(Task description)
Reproduce, word for word, every line starting at the line that contains "Screen dimensions: 1279x952" and ending with the final line of the entries.

(Beginning of Extracted information)

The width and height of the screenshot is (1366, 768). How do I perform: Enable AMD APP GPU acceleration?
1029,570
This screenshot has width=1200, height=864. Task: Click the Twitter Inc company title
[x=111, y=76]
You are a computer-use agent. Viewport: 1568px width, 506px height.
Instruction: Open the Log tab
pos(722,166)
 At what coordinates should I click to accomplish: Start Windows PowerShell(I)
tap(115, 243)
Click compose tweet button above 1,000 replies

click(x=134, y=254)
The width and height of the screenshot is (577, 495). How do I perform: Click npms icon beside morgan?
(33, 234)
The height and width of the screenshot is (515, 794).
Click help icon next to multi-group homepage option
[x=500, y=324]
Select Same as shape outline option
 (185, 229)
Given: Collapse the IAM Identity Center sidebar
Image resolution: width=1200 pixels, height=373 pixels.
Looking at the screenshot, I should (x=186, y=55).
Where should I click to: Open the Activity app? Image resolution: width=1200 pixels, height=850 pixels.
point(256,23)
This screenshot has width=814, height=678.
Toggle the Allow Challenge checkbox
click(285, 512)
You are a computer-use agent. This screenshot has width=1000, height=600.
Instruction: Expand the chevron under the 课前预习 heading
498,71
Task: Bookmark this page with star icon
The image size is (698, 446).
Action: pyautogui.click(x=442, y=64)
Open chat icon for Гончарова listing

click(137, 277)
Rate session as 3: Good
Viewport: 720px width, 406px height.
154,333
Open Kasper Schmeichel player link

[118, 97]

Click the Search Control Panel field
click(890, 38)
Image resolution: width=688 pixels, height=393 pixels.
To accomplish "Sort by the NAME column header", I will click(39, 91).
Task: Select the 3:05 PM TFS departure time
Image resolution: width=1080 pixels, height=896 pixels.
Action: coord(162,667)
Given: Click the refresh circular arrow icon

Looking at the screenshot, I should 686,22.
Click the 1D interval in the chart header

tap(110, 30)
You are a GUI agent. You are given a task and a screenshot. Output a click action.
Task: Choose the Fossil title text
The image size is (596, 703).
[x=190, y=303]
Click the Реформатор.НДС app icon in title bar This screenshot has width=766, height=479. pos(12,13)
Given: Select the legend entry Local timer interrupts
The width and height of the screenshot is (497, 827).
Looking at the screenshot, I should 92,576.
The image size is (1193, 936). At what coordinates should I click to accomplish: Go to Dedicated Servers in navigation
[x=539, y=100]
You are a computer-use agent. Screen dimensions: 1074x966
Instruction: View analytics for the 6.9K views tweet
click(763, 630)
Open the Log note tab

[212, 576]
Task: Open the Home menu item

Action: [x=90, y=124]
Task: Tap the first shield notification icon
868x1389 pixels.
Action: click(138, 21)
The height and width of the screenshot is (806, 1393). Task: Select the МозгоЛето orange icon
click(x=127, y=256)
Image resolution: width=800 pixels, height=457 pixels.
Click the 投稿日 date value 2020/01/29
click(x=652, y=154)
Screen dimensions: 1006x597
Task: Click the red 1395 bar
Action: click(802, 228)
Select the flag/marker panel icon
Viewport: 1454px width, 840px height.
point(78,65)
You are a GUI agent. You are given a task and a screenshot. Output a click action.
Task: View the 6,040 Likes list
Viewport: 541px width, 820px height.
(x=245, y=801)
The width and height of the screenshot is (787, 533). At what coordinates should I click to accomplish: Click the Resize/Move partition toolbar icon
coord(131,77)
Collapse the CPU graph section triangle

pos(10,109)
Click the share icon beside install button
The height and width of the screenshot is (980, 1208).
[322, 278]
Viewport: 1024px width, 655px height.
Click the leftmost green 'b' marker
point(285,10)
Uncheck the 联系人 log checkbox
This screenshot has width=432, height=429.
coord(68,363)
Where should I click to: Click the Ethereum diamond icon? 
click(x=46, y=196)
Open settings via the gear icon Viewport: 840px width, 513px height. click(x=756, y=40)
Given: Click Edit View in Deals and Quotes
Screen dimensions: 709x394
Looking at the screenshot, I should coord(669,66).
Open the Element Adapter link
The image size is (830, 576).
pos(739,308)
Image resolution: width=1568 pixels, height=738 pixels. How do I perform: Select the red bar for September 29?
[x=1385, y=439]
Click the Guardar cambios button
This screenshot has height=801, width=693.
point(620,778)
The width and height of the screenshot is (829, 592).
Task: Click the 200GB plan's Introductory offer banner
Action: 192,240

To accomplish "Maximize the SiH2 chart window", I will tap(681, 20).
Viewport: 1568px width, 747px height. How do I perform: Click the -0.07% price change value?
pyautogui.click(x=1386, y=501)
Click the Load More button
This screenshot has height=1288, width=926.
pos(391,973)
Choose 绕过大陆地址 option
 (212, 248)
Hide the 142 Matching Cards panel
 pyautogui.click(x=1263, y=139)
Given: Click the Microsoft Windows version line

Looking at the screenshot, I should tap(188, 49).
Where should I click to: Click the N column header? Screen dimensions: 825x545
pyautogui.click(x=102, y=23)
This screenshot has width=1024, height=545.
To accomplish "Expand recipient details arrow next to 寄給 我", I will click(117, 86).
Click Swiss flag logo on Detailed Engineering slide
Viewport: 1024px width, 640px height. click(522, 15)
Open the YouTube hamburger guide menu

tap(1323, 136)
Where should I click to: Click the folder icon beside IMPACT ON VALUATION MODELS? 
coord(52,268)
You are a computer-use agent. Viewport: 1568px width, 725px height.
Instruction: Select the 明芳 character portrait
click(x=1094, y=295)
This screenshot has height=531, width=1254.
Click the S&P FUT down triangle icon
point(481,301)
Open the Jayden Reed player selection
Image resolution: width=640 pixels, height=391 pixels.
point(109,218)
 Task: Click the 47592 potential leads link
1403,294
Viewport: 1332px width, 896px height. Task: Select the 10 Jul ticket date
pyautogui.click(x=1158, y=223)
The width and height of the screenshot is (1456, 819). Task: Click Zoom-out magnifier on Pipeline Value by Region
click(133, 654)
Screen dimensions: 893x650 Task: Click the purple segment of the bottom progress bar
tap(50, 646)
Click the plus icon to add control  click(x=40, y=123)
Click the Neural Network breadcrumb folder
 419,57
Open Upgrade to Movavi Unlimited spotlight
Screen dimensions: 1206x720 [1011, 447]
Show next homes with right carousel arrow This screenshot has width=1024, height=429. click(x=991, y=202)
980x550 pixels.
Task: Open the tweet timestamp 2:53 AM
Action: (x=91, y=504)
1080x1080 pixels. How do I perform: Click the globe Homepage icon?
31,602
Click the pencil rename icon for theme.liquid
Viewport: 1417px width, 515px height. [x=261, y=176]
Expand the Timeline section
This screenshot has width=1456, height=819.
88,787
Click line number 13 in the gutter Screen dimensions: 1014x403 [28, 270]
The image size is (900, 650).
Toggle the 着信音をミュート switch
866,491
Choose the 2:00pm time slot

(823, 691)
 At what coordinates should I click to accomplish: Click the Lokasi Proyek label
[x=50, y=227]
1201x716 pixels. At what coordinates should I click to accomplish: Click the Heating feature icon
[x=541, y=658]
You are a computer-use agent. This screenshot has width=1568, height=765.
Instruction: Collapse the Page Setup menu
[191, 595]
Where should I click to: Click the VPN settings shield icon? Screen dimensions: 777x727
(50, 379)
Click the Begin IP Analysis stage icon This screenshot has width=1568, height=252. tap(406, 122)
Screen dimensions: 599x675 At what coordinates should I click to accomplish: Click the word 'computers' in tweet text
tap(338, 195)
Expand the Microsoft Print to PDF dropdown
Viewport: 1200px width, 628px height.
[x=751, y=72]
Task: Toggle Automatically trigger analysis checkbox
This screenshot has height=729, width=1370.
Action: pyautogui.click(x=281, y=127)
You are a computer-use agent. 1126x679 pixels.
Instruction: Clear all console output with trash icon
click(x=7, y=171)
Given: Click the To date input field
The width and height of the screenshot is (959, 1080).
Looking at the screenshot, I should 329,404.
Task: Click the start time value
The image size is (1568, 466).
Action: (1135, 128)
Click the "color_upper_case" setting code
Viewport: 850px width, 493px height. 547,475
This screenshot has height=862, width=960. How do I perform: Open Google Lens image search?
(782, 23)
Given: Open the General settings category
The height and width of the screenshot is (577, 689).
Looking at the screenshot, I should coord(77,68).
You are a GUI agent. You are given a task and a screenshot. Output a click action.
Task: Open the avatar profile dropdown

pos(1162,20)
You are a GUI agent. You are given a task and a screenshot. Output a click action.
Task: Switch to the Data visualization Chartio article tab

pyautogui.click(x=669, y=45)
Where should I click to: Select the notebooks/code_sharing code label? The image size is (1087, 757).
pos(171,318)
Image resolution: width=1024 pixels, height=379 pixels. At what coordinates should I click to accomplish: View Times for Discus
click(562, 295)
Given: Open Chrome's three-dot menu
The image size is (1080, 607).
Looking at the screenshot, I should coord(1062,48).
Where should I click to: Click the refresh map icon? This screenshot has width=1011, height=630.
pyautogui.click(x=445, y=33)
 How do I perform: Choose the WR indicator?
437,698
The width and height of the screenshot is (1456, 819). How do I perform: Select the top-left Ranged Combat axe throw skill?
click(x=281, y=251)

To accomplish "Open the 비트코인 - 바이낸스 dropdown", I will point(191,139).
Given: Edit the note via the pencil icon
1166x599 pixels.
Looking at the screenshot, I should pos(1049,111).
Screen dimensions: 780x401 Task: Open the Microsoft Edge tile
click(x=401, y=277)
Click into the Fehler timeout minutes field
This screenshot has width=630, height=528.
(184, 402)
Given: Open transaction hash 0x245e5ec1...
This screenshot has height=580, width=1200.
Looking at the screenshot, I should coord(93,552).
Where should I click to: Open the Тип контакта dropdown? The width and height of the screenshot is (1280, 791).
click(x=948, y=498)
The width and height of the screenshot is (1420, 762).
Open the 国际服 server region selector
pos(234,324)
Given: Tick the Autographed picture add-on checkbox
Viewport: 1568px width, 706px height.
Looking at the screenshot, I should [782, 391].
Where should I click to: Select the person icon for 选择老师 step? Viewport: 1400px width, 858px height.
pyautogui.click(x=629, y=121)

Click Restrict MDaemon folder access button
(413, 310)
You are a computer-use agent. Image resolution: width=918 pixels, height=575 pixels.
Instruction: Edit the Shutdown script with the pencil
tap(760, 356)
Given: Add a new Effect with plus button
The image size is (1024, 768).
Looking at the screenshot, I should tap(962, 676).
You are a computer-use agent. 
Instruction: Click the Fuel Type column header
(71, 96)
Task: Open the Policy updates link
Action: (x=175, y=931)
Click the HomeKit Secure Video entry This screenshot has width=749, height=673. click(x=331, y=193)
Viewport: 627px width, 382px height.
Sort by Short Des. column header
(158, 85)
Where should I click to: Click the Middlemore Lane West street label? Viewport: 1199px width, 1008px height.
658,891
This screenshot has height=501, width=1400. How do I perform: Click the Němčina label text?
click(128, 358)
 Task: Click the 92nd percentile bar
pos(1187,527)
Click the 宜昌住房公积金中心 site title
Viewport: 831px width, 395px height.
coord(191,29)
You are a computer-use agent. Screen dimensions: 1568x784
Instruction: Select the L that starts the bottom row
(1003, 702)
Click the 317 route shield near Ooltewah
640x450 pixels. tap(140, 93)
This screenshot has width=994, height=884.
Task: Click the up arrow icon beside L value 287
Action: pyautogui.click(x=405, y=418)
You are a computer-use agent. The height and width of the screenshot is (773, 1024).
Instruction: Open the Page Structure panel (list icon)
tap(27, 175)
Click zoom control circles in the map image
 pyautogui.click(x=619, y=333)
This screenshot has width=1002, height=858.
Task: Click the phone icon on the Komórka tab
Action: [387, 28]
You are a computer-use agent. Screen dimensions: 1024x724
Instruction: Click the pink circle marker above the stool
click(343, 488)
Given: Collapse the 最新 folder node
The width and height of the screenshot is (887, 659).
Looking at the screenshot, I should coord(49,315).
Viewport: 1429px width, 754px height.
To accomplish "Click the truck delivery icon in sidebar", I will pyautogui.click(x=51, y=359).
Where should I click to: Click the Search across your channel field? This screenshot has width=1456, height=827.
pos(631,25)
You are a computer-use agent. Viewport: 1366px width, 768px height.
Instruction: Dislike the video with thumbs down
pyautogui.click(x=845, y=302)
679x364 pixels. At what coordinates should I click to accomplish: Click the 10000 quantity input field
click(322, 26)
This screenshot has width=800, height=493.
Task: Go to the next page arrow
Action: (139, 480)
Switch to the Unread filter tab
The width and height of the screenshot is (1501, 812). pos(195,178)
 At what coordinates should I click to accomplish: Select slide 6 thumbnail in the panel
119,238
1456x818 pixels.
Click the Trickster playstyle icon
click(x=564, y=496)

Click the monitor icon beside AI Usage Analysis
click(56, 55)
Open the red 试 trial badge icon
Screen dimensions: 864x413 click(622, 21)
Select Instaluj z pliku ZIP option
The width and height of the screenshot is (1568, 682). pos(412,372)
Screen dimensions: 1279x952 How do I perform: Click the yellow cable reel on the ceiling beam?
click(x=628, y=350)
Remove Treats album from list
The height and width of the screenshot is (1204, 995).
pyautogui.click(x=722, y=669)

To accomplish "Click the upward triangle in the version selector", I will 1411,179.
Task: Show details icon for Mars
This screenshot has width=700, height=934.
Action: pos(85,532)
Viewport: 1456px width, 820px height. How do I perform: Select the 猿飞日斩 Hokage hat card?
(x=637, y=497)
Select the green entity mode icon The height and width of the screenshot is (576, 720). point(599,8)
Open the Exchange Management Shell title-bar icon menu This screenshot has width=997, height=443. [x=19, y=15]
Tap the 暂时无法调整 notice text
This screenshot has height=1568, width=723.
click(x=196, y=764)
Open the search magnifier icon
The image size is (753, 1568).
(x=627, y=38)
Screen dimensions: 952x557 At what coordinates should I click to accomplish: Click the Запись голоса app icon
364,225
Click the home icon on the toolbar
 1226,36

(End of Extracted information)

(Task response)
Screen dimensions: 1279x952 How do I perform: Click the yellow cable reel on the ceiling beam?
click(x=628, y=350)
Remove Treats album from list
The height and width of the screenshot is (1204, 995).
pyautogui.click(x=722, y=669)

To accomplish "Click the upward triangle in the version selector", I will 1411,179.
Task: Show details icon for Mars
This screenshot has width=700, height=934.
Action: pos(85,532)
Viewport: 1456px width, 820px height. How do I perform: Select the 猿飞日斩 Hokage hat card?
(x=637, y=497)
Select the green entity mode icon The height and width of the screenshot is (576, 720). point(599,8)
Open the Exchange Management Shell title-bar icon menu This screenshot has width=997, height=443. [x=19, y=15]
Tap the 暂时无法调整 notice text
This screenshot has height=1568, width=723.
click(x=196, y=764)
Open the search magnifier icon
The image size is (753, 1568).
(x=627, y=38)
Screen dimensions: 952x557 At what coordinates should I click to accomplish: Click the Запись голоса app icon
364,225
Click the home icon on the toolbar
 1226,36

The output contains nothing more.